WHAT YOU ARE ASKED TO DO: Exercise in exact copying. Transcribe every entry that follows, word for word.

[Saved data entries]
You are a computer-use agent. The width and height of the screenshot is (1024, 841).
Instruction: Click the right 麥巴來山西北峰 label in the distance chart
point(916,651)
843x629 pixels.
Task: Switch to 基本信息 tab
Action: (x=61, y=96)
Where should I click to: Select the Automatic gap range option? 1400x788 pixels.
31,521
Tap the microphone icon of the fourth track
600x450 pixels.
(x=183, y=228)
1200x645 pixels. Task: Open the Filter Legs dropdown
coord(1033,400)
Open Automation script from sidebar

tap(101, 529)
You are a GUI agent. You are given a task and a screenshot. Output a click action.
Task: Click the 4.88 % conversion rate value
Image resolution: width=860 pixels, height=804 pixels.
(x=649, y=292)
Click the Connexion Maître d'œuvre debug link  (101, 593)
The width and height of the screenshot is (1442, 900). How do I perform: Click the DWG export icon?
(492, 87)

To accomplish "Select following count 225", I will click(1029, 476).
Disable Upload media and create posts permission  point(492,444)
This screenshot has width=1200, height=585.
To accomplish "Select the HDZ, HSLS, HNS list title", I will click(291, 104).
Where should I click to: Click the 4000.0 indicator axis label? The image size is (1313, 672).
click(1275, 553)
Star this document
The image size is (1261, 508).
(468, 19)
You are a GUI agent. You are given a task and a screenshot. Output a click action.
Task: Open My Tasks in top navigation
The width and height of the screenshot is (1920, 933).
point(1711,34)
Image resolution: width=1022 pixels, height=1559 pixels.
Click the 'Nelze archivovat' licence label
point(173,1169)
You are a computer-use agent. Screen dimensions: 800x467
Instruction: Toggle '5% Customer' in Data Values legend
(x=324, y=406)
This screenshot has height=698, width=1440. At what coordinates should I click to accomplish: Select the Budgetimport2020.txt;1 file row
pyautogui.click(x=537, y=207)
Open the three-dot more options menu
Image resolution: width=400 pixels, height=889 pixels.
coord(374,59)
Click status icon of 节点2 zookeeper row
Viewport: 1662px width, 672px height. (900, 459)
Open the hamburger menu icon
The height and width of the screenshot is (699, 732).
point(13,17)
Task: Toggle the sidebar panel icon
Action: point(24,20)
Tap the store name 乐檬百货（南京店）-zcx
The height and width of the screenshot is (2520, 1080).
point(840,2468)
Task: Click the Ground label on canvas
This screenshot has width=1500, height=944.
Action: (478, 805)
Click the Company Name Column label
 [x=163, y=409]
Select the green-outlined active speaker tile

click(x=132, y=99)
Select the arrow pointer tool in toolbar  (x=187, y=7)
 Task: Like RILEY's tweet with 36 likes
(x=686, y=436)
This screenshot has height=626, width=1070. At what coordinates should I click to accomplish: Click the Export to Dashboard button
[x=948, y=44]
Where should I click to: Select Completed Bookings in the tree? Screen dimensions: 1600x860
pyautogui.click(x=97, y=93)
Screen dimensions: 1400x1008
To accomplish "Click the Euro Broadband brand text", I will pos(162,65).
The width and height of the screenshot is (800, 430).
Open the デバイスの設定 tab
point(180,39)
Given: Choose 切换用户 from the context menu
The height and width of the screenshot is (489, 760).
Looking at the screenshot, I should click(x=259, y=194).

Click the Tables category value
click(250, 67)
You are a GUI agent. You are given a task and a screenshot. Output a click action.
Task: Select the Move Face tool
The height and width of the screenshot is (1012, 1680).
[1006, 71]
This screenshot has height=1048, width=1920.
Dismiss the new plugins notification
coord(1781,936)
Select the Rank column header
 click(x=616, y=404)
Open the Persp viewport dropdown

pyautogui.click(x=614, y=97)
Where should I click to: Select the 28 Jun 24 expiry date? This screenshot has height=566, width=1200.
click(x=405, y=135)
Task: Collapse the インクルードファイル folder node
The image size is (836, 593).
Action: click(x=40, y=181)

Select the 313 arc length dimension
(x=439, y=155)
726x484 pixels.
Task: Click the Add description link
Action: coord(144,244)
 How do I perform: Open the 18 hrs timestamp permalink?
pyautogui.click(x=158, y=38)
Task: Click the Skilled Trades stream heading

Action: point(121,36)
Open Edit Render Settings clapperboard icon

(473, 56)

REPLY:
You are a computer-use agent. The width and height of the screenshot is (1024, 841).
Instruction: Click the right 麥巴來山西北峰 label in the distance chart
point(916,651)
843x629 pixels.
Task: Switch to 基本信息 tab
Action: (x=61, y=96)
Where should I click to: Select the Automatic gap range option? 1400x788 pixels.
31,521
Tap the microphone icon of the fourth track
600x450 pixels.
(x=183, y=228)
1200x645 pixels. Task: Open the Filter Legs dropdown
coord(1033,400)
Open Automation script from sidebar

tap(101, 529)
You are a GUI agent. You are given a task and a screenshot. Output a click action.
Task: Click the 4.88 % conversion rate value
Image resolution: width=860 pixels, height=804 pixels.
(x=649, y=292)
Click the Connexion Maître d'œuvre debug link  (101, 593)
The width and height of the screenshot is (1442, 900). How do I perform: Click the DWG export icon?
(492, 87)

To accomplish "Select following count 225", I will click(1029, 476).
Disable Upload media and create posts permission  point(492,444)
This screenshot has width=1200, height=585.
To accomplish "Select the HDZ, HSLS, HNS list title", I will click(291, 104).
Where should I click to: Click the 4000.0 indicator axis label? The image size is (1313, 672).
click(1275, 553)
Star this document
The image size is (1261, 508).
(468, 19)
You are a GUI agent. You are given a task and a screenshot. Output a click action.
Task: Open My Tasks in top navigation
The width and height of the screenshot is (1920, 933).
point(1711,34)
Image resolution: width=1022 pixels, height=1559 pixels.
Click the 'Nelze archivovat' licence label
point(173,1169)
You are a computer-use agent. Screen dimensions: 800x467
Instruction: Toggle '5% Customer' in Data Values legend
(x=324, y=406)
This screenshot has height=698, width=1440. At what coordinates should I click to accomplish: Select the Budgetimport2020.txt;1 file row
pyautogui.click(x=537, y=207)
Open the three-dot more options menu
Image resolution: width=400 pixels, height=889 pixels.
coord(374,59)
Click status icon of 节点2 zookeeper row
Viewport: 1662px width, 672px height. (900, 459)
Open the hamburger menu icon
The height and width of the screenshot is (699, 732).
point(13,17)
Task: Toggle the sidebar panel icon
Action: point(24,20)
Tap the store name 乐檬百货（南京店）-zcx
The height and width of the screenshot is (2520, 1080).
point(840,2468)
Task: Click the Ground label on canvas
This screenshot has width=1500, height=944.
Action: (478, 805)
Click the Company Name Column label
 [x=163, y=409]
Select the green-outlined active speaker tile

click(x=132, y=99)
Select the arrow pointer tool in toolbar  (x=187, y=7)
 Task: Like RILEY's tweet with 36 likes
(x=686, y=436)
This screenshot has height=626, width=1070. At what coordinates should I click to accomplish: Click the Export to Dashboard button
[x=948, y=44]
Where should I click to: Select Completed Bookings in the tree? Screen dimensions: 1600x860
pyautogui.click(x=97, y=93)
Screen dimensions: 1400x1008
To accomplish "Click the Euro Broadband brand text", I will pos(162,65).
The width and height of the screenshot is (800, 430).
Open the デバイスの設定 tab
point(180,39)
Given: Choose 切换用户 from the context menu
The height and width of the screenshot is (489, 760).
Looking at the screenshot, I should click(x=259, y=194).

Click the Tables category value
click(250, 67)
You are a GUI agent. You are given a task and a screenshot. Output a click action.
Task: Select the Move Face tool
The height and width of the screenshot is (1012, 1680).
[1006, 71]
This screenshot has height=1048, width=1920.
Dismiss the new plugins notification
coord(1781,936)
Select the Rank column header
 click(x=616, y=404)
Open the Persp viewport dropdown

pyautogui.click(x=614, y=97)
Where should I click to: Select the 28 Jun 24 expiry date? This screenshot has height=566, width=1200.
click(x=405, y=135)
Task: Collapse the インクルードファイル folder node
The image size is (836, 593).
Action: click(x=40, y=181)

Select the 313 arc length dimension
(x=439, y=155)
726x484 pixels.
Task: Click the Add description link
Action: coord(144,244)
 How do I perform: Open the 18 hrs timestamp permalink?
pyautogui.click(x=158, y=38)
Task: Click the Skilled Trades stream heading

Action: point(121,36)
Open Edit Render Settings clapperboard icon

(473, 56)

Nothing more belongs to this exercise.